Even after both the above problems are solved, VTK frequently queries the driver for OpenGL state, which forces OpenGL drivers to flush all operations. Moreover, all data uploads in the current VTK OpenGL/WebGL2 rendering framework are synchronized. Both these actions quickly get expensive in browsers because the GPU process and UI thread are now interlocked with each other. This is visualized in the VTK.wasm OpenGL and the vtk.js WebGL2 performance snapshots discussed towards the end of this blog.

It is important to understand that the VTK rendering model (actors, renderers and render window) has a unique separation of responsibilities, and combining them appropriately to meet workflow demands can make significant differences in the usability of an application. Generally, creating a large number of actors is discouraged – instead, we suggest developers either use vtkCompositePolyDataMapper in C++ or append many meshes into a single mesh using the AppendPolyData filter in vtk.js and render with a single actor. For example, this is the approach adopted in 3D Slicer where VTK Widgets have been re-designed from the ground up to allow handling multiple thousands of objects.

Nonetheless, the benchmark applications described in this post follow the traditional approach with the VTK rendering model in both VTK C++ and vtk.js.
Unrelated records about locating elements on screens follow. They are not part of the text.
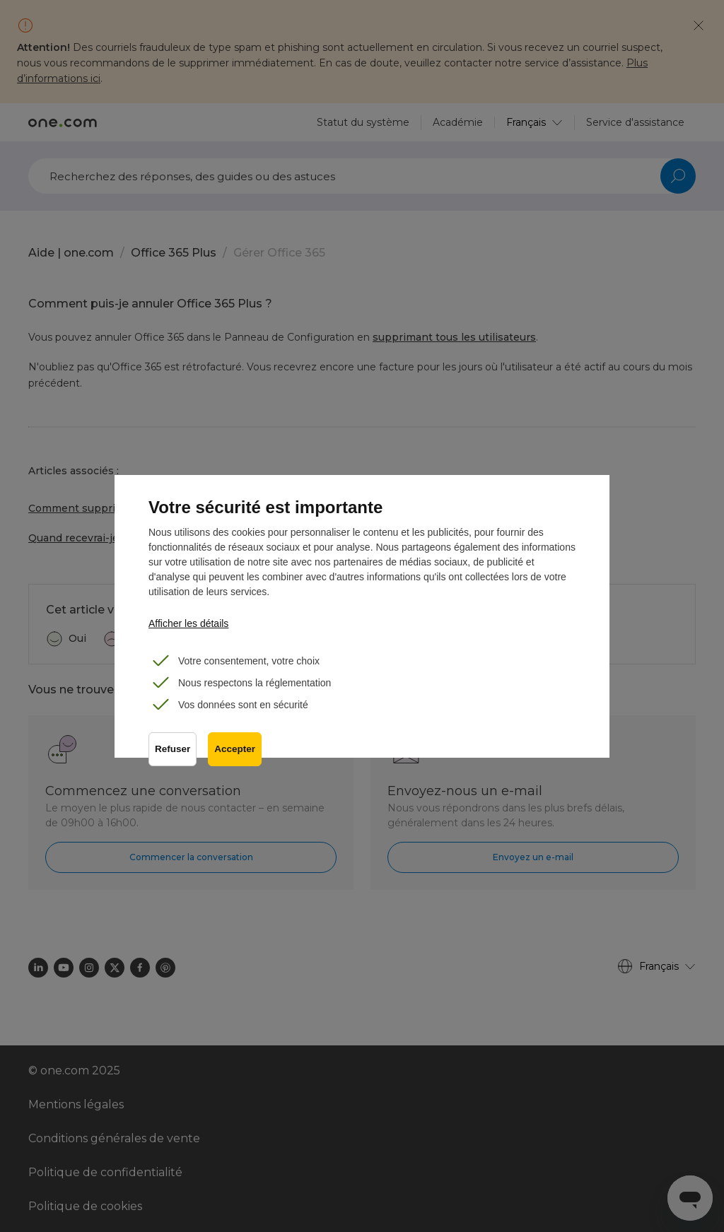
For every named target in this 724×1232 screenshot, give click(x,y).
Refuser (172, 749)
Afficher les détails (188, 623)
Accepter (234, 749)
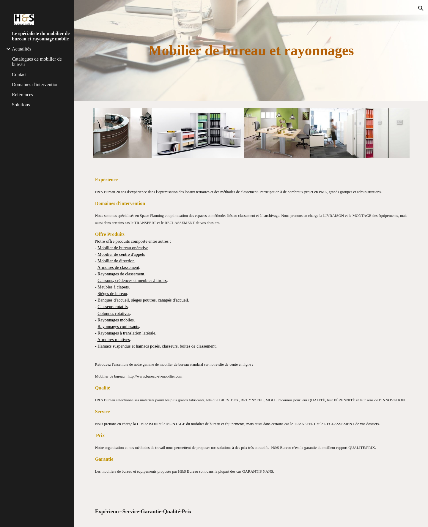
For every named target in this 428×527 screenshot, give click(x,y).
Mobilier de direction (116, 260)
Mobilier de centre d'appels (121, 254)
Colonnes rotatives (113, 313)
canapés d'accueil (173, 300)
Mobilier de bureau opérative (122, 247)
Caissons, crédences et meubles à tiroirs (132, 280)
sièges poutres (143, 300)
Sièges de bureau (112, 293)
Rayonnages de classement (120, 274)
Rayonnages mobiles (115, 320)
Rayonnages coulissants (118, 326)
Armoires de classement (118, 267)
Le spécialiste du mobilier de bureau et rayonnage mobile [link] (41, 36)
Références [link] (22, 94)
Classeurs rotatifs (112, 306)
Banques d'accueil (113, 300)
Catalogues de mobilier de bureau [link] (37, 61)
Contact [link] (19, 74)
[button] (421, 8)
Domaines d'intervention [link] (35, 84)
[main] (251, 50)
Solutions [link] (21, 104)
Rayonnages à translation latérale (126, 333)
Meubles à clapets (113, 287)
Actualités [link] (21, 48)
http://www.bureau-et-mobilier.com (155, 376)
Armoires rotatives (113, 339)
These benchmarks involve rendering a large number of separate objects using different actors, therefore pushing the VTK framework to its limits in several ways. Simply processing a large number of objects carries its own overhead, as each instantiated object introduces memory and procedural overhead. In addition, each actor also has its own transform; and every mesh has separate point normals and cell colors. These are uploaded separately as vertex attributes to the GPU.

Setup

For the purposes of this benchmark comparison, we have written a simple web application that compares the different rendering backends. The application can be accessed by visiting kitware.github.io/vtk-wasm-demos and the source code is available at github.com/Kitware/vtk-wasm-demos.
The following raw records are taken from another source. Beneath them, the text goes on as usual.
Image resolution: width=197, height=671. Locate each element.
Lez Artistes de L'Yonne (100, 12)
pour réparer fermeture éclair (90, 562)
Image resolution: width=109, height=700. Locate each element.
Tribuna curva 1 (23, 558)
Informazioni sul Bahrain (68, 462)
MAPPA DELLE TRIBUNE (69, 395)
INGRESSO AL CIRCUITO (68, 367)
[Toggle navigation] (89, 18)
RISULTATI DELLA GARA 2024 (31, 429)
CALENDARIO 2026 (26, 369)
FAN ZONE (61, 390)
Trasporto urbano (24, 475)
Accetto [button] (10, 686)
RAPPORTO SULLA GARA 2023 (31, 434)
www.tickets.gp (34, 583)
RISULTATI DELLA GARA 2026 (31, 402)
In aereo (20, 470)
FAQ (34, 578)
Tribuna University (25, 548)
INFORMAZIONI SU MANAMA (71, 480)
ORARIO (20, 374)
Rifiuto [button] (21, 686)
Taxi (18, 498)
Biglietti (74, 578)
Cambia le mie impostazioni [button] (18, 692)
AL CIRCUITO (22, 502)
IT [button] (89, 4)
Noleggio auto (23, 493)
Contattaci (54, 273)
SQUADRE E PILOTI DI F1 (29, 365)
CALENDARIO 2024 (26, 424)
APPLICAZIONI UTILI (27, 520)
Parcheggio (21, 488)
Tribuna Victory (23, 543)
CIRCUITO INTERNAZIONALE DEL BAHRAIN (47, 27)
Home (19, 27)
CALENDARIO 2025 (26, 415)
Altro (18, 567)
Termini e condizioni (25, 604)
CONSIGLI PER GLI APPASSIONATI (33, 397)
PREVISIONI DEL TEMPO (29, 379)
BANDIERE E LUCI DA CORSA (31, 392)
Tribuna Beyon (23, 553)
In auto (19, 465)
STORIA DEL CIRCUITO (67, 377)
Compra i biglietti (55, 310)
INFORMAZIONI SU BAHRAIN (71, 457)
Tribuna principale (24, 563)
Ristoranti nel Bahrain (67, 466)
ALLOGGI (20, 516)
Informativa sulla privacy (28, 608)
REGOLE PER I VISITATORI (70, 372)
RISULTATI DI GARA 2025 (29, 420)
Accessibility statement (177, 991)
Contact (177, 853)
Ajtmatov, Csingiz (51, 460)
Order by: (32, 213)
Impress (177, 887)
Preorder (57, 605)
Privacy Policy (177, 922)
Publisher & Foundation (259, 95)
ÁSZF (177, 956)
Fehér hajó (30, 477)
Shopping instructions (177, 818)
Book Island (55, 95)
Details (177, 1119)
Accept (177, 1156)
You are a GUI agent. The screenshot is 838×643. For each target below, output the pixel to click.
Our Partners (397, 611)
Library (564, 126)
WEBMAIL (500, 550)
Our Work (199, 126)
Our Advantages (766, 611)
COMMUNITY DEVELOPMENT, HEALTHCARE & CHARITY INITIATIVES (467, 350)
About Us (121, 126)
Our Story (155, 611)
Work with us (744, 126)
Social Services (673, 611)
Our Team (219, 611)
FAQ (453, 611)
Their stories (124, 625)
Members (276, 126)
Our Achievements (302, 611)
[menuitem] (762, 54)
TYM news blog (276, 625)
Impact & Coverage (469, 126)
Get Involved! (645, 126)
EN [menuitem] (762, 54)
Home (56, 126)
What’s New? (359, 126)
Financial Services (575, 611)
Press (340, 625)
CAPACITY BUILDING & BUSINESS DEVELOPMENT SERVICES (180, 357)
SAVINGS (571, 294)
Once you visit the webpage, there are a few applications listed. Click on any of them and you’ll be taken to the vtk.wasm or vtk.js application.
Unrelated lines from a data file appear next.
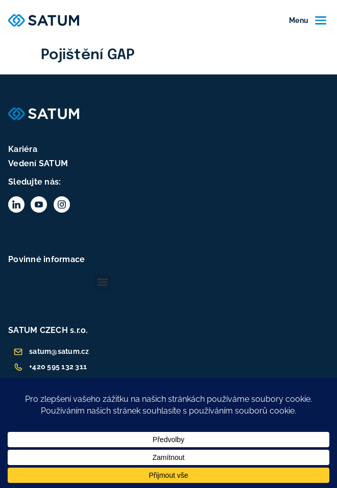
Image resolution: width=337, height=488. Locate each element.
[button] (102, 282)
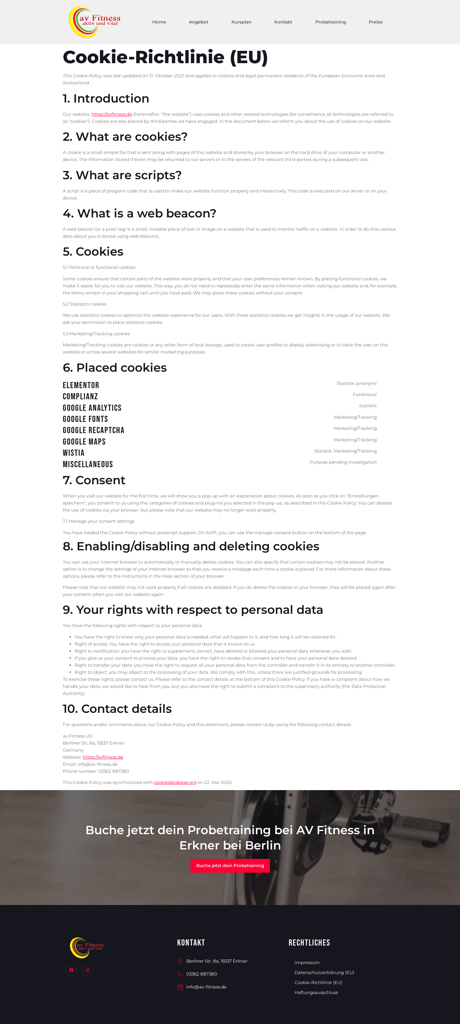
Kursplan (240, 23)
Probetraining (330, 23)
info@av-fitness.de (201, 987)
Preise (376, 23)
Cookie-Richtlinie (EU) (318, 982)
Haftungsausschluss (316, 992)
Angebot (197, 23)
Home (157, 23)
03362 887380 (197, 974)
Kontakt (282, 23)
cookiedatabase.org (175, 782)
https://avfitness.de (112, 114)
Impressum (307, 962)
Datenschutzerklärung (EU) (324, 972)
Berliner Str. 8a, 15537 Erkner (212, 961)
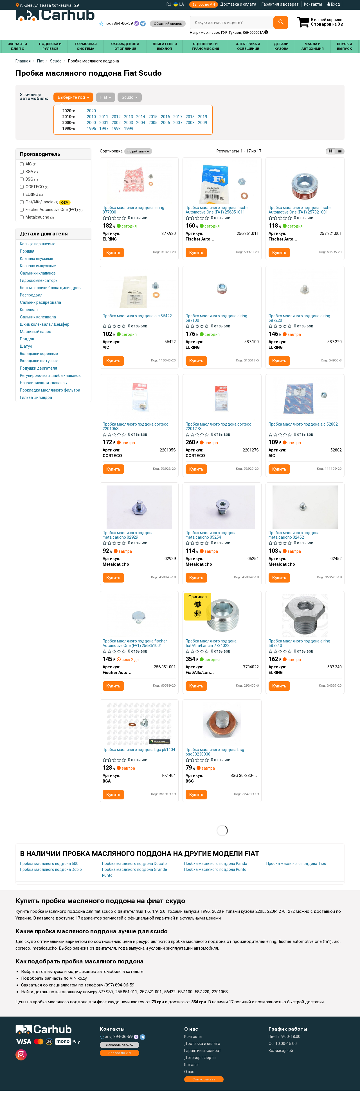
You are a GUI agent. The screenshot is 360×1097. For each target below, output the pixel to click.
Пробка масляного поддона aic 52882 (303, 426)
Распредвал (31, 295)
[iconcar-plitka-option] (330, 151)
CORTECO (34, 187)
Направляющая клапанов (43, 383)
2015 (153, 116)
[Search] (278, 22)
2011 (103, 116)
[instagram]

*Screenshot of the landing page in VTK WebAssembly Benchmarks*

After you open one of the “Many Objects” applications, you’ll notice a UI panel on the top right. These options adjust various parameters like the number of cones in each direction, spacing between the cones, and animation of the camera.

Screenshot of the control panel found in each benchmarking application.

In the top left corner, you’ll find an FPS counter.

Screenshot of the FPS display found in each benchmarking application.

Benchmarks

We ran all four benchmarks on three different machines. Here are the system details.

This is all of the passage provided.